Here’s a version that uses four LED pins. It has the level four pattern too.

// Cake Controller V002

// Changes
// Now another level of excitement and a new pattern
// Tones for levels moved to an array
// One Led pin per pattern

const byte LedPins[]={2,3,4,5};            // Arbitrary Led pins in an array so I can loop through them

const byte NumLeds = sizeof LedPins / sizeof LedPins[0]; 
const byte LedPatterns[5][NumLeds] = { // Patterns for the various led effects, including the special case of all off
                                       {LOW, LOW, LOW, LOW},
                                       {HIGH,LOW, LOW, LOW},
                                       {LOW ,HIGH,LOW ,LOW},
                                       {LOW ,LOW ,HIGH,LOW},
                                       {HIGH,HIGH,HIGH,HIGH}
                                     };

const int Tones[]={0,262,300,392,523};     // Tones for different exitement levels

const byte SoundPin = 10;                  // Used with Tone function to make noise with as yet unknown hardware
const byte CoinDetectPin = 11;             // The coin detector - active LOW
const byte MaxExcitementLevel=4;           

byte ExcitementLevel=0; 

unsigned long LevelChangeTime;
unsigned long ExitementInterval=5000;      // Milliseconds. How long do users have to add an extra coin
unsigned long PatternChangeTime;           // When did the pattern last change - used for flashing effect
unsigned long PatternChangeInterval=1500;  // Milliseconds

bool PatternOn=false;                      // Flash controller

void setup() 
{
Serial.begin(115200);
Serial.println("Start");
for(byte i=0;i<NumLeds;i++)
  { 
  pinMode(LedPins[i],OUTPUT);
  }
pinMode(SoundPin,OUTPUT);
pinMode(CoinDetectPin,INPUT_PULLUP);
}

void loop() 
{
if(digitalRead(CoinDetectPin)==LOW)
  {
  HandleNewCoin();  
  }
if(millis()-LevelChangeTime > ExitementInterval)
  {
  if(ExcitementLevel>0)  
    {
    ExcitementLevel--;
    LevelChangeTime = millis();    
    }
  }
HandleSounds();
HandleLedPatterns();
}

void   HandleNewCoin()
{

if(millis()-LevelChangeTime < ExitementInterval)
  {
   Serial.println("coin");
   delay(250);                 // Ugly delay to stop cointing coins more than one
  if(ExcitementLevel< MaxExcitementLevel)  
    ExcitementLevel++;  
  }
LevelChangeTime = millis();
}

void HandleSounds()
{
if(ExcitementLevel == 0)
  {
  noTone(SoundPin);  
  }
else
  {
  tone(SoundPin,Tones[ExcitementLevel]);  
  }
}

void HandleLedPatterns()
{
if(millis()-PatternChangeTime > PatternChangeInterval)
  {
  Serial.print("Excite: ");
  Serial.println(ExcitementLevel);
  PatternOn = !PatternOn;
  if(PatternOn)
    {
    for(byte i=0;i<NumLeds;i++)
       digitalWrite(LedPins[i],LedPatterns[ExcitementLevel][i]);
    }
  else
    {
    for(byte i=0;i<NumLeds;i++)
       digitalWrite(LedPins[i],LOW);
    }
  PatternChangeTime=millis();  
  }
}

Wow! that is amazing! It would take me all year to work out.

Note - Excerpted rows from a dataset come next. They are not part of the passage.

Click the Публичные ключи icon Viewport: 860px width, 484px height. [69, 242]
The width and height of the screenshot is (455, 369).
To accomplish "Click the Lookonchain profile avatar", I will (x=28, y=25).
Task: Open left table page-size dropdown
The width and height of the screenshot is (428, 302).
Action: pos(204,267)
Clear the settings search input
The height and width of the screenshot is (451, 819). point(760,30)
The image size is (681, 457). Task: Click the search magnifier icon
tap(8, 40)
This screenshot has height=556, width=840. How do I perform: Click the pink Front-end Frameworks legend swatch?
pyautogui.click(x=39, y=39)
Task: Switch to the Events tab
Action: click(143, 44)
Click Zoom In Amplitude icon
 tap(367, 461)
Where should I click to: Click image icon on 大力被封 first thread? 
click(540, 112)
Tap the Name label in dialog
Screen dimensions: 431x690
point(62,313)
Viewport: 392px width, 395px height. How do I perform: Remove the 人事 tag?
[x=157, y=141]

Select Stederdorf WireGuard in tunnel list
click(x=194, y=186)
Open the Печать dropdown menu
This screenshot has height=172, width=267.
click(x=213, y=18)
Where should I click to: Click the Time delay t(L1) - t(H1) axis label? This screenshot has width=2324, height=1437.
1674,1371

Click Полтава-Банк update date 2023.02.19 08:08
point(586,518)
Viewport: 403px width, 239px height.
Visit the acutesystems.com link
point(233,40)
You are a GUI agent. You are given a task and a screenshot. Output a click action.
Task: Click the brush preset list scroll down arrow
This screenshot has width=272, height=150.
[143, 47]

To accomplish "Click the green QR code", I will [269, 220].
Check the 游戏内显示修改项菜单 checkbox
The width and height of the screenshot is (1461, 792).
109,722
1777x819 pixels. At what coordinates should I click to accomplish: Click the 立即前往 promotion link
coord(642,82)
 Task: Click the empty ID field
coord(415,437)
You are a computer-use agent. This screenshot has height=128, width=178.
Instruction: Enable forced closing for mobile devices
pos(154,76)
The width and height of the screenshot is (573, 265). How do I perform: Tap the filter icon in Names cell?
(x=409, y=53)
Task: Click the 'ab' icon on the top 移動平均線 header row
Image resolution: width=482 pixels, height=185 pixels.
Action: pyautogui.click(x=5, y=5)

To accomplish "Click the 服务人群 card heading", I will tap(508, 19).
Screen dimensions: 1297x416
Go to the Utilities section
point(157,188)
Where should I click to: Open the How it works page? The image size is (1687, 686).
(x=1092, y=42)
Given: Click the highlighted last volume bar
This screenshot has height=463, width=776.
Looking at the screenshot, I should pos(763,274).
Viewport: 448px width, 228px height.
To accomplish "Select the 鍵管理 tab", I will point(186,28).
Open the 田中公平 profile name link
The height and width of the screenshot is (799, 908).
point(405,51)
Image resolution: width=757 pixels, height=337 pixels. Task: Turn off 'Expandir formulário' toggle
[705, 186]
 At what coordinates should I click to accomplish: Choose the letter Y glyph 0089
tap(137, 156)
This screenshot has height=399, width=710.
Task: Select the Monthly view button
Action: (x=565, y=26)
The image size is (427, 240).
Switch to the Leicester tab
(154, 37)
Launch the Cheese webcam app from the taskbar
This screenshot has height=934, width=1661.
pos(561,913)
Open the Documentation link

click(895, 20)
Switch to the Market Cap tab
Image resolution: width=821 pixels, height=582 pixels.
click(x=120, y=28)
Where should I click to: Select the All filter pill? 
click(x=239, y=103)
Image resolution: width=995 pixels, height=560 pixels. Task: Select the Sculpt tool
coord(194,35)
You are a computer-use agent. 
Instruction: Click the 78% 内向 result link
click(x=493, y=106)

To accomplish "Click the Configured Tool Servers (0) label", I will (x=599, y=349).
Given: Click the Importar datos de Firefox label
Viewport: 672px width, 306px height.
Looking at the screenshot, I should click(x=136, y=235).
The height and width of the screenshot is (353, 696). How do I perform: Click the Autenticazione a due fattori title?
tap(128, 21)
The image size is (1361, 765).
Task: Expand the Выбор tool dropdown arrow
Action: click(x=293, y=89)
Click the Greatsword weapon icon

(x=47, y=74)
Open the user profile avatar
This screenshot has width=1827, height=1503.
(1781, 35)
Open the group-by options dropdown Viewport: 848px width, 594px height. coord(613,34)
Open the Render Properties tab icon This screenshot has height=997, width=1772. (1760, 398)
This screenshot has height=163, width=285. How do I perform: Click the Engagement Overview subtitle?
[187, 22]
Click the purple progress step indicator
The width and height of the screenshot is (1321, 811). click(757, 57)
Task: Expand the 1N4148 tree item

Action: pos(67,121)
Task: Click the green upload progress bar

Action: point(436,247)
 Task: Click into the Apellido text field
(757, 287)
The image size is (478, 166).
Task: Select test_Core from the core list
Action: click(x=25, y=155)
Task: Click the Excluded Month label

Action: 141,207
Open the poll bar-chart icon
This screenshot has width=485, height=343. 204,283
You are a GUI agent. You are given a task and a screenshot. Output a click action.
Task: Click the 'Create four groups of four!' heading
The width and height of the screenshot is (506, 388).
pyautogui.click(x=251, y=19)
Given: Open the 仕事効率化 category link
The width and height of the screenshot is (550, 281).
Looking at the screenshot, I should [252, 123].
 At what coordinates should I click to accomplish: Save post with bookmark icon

That should give you something to test. I suggest hooking up the LEDs and a switch to represent the coin detector to start with.

Thank you again! I am going to owe you a crate of beer, it would take me a year to work half of this out.

I have saved it to my arduino file, I am still working on the hardware. I will let you know what happens.